Speaker: Jason Jangho Choi

Location: TBA

Date: Wednesday, March 5, 2025

Location: 6MTC MakerEvent Space

Ensuring safety is a fundamental prerequisite for deploying robots in real-world environments, from self-driving cars to autonomous air taxis. Achieving autonomy at a societal scale requires a foundation built on rigorous safety guarantees. However, existing safety frameworks often struggle in complex, unforeseen scenarios due to their reliance on human expertise and trial-and-error methods. My research aims to develop generalizable safety frameworks with principled design methodologies and assurance mechanisms that reduce the need for extensive engineering effort. In this talk, I will introduce data-driven safety frameworks for robot autonomy, emphasizing their control-theoretic foundations and extensions to data-driven and learning-enabled methods.

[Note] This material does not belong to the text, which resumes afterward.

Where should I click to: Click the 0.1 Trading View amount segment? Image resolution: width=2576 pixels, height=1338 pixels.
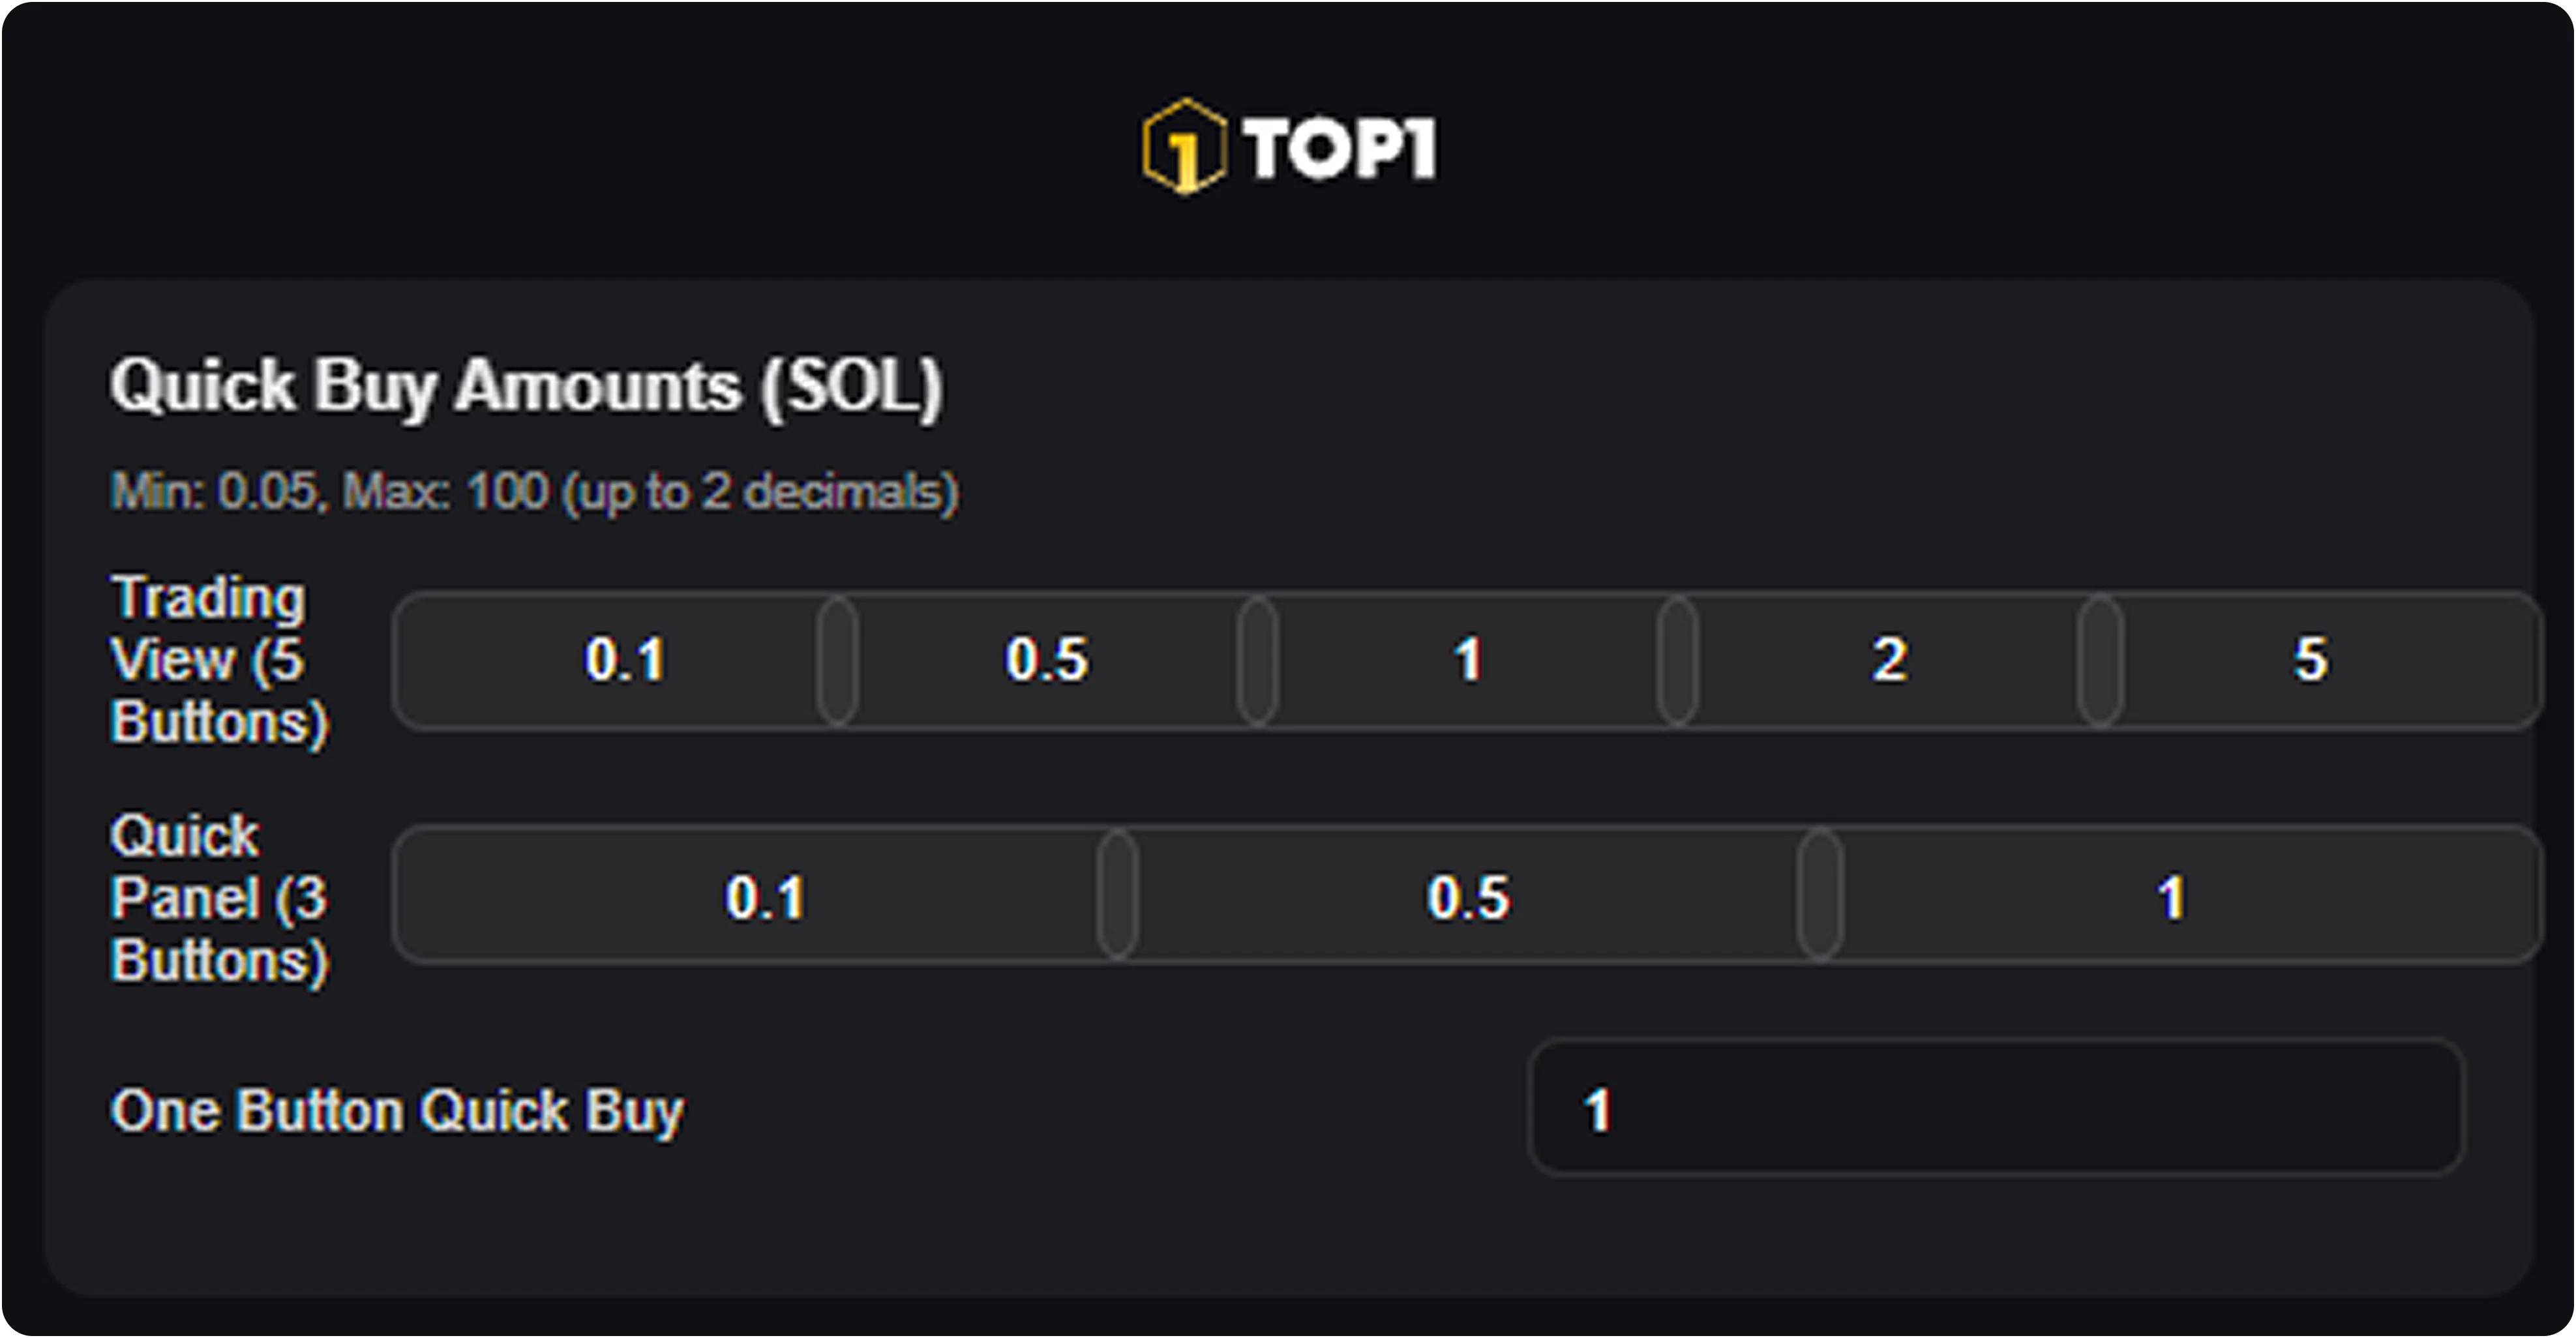(625, 660)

First, I will demonstrate how two key safety concepts in control theory—control barrier functions (CBFs) and Hamilton-Jacobi reachability—can be unified into a single framework via the control barrier-value function (CBVF) and discuss its implications for learning-enabled methods. Next, I will show its application to achieving safe decentralized autonomy in advanced air mobility (AAM) operations, integrating CBVF-based safety filters with multi-agent reinforcement learning (MARL). Finally, I will introduce a novel data-driven Hamiltonian approach, enabling the direct construction of certifiable safe sets from system trajectory data. A key application of this framework is in automating flight test procedures for air taxi vehicles with complex nonlinear aerodynamics, providing a guaranteed approach to conducting experiments safely while expanding the verified safe operating region.